The New Jersey Business & Industry Association supports legislation that would help mitigate the effects a $15-an-hour minimum wage would have on jobs for those under 18 years old by providing tax credits to employers who hire them.
The bill, S-3483 (Addiego, Singleton), is scheduled for a vote in the Senate Labor Committee today.
“One of the unintended consequences of increasing the minimum wage so dramatically is an unexpected decrease in the employment of high school students,” said NJBIA Vice President of Government Affairs Mike Wallace. “As the minimum wage increases, employers are going to be less likely to hire youth workers with limited skills.
“This in turn robs young people of the valuable after-school and summer-vacation work experience that so many people had growing up,” Wallace said. “This bill would make it feasible for an employer to hire someone under age 18.”

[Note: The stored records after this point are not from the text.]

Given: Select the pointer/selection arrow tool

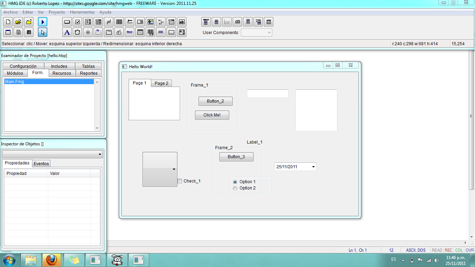Looking at the screenshot, I should [x=43, y=32].
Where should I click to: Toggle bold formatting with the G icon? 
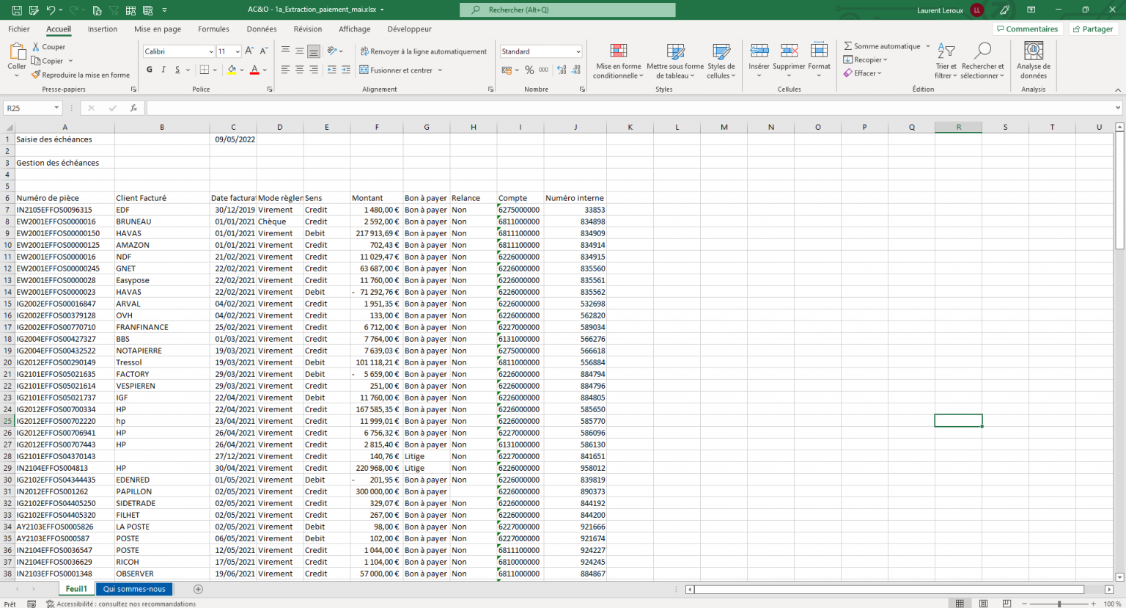(150, 68)
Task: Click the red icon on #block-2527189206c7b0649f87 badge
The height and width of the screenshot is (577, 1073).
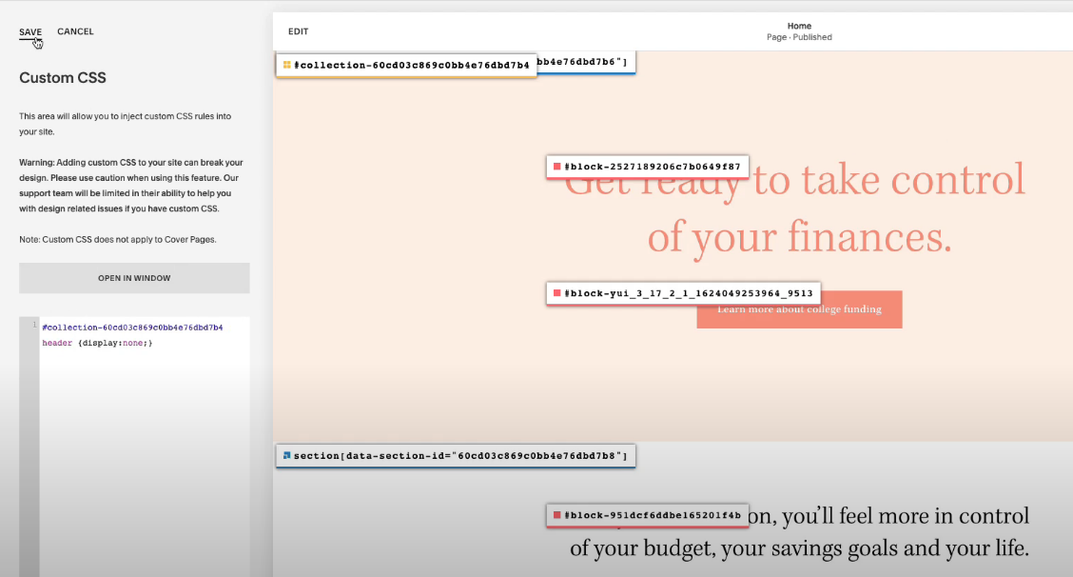Action: (x=558, y=166)
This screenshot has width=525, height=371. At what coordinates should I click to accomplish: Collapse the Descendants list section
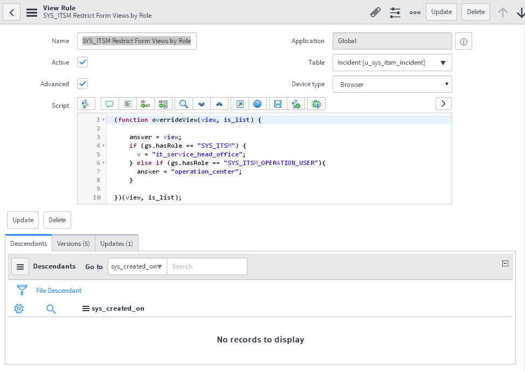[505, 263]
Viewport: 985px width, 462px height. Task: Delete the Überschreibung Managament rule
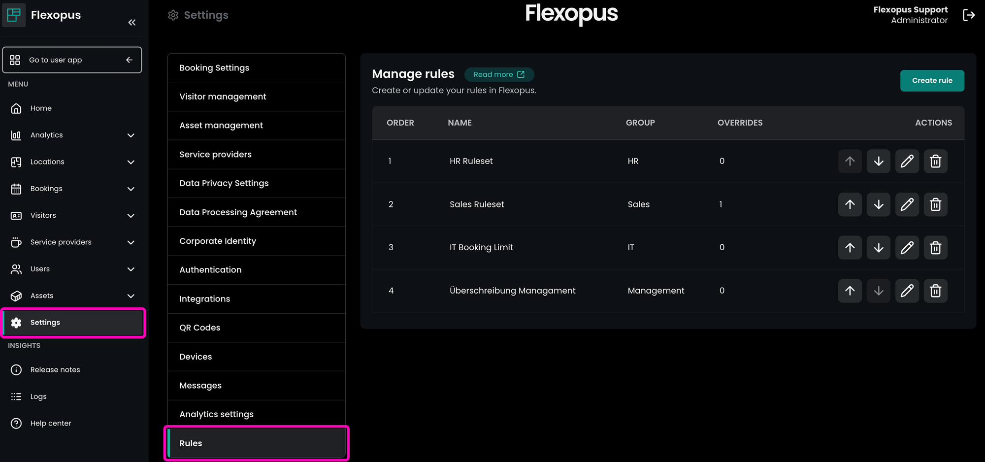tap(935, 291)
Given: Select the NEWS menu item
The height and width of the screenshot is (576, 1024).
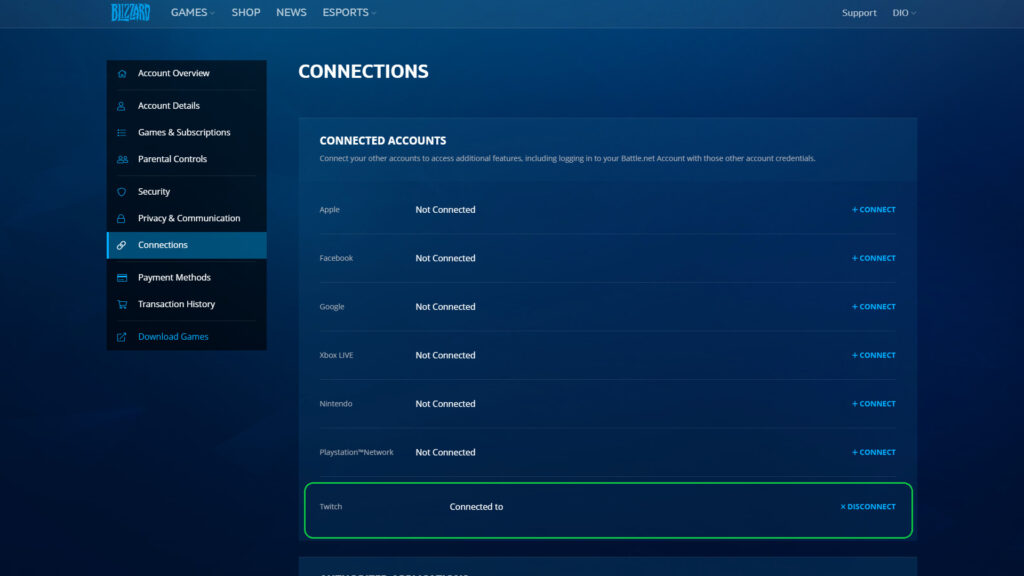Looking at the screenshot, I should pyautogui.click(x=291, y=12).
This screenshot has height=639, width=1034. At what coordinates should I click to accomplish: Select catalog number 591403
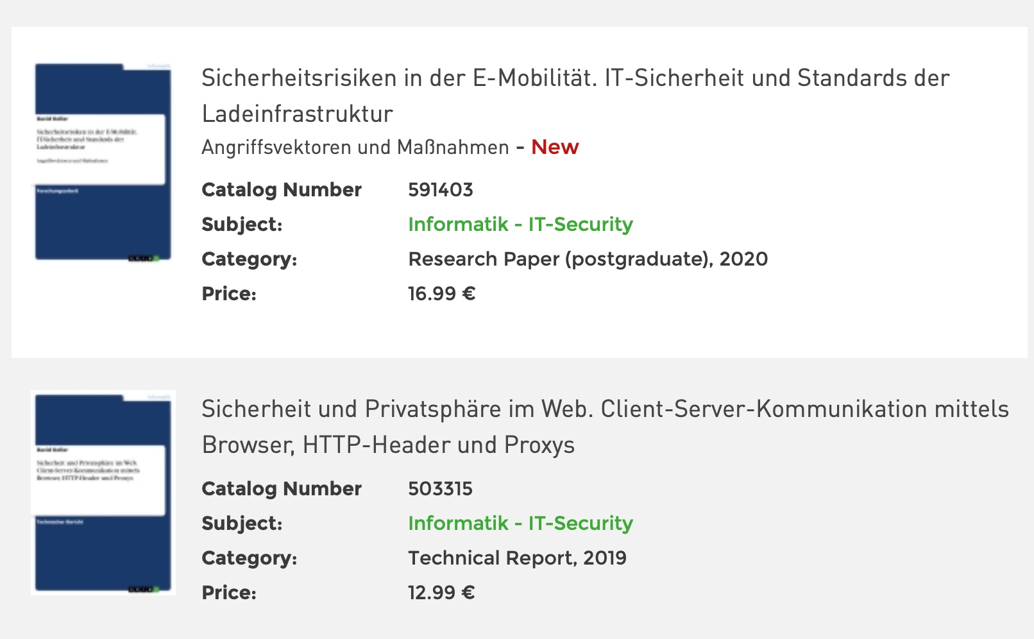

Specifically, the bill would provide an employer with a refundable tax credit against the corporation business tax or the gross income tax, as applicable, for the extra wages and payroll taxes paid to a worker under age 18.
The bill is one of several measures NJBIA is advocating for to help mitigate the negative effects of the minimum wage increase. They include an “economic off ramp” to suspend minimum wage increases in a severe recession or after a natural disaster, providing tax credits to businesses with 10 or fewer employees, and a requirement to study the impact of the minimum wage increase on the economy.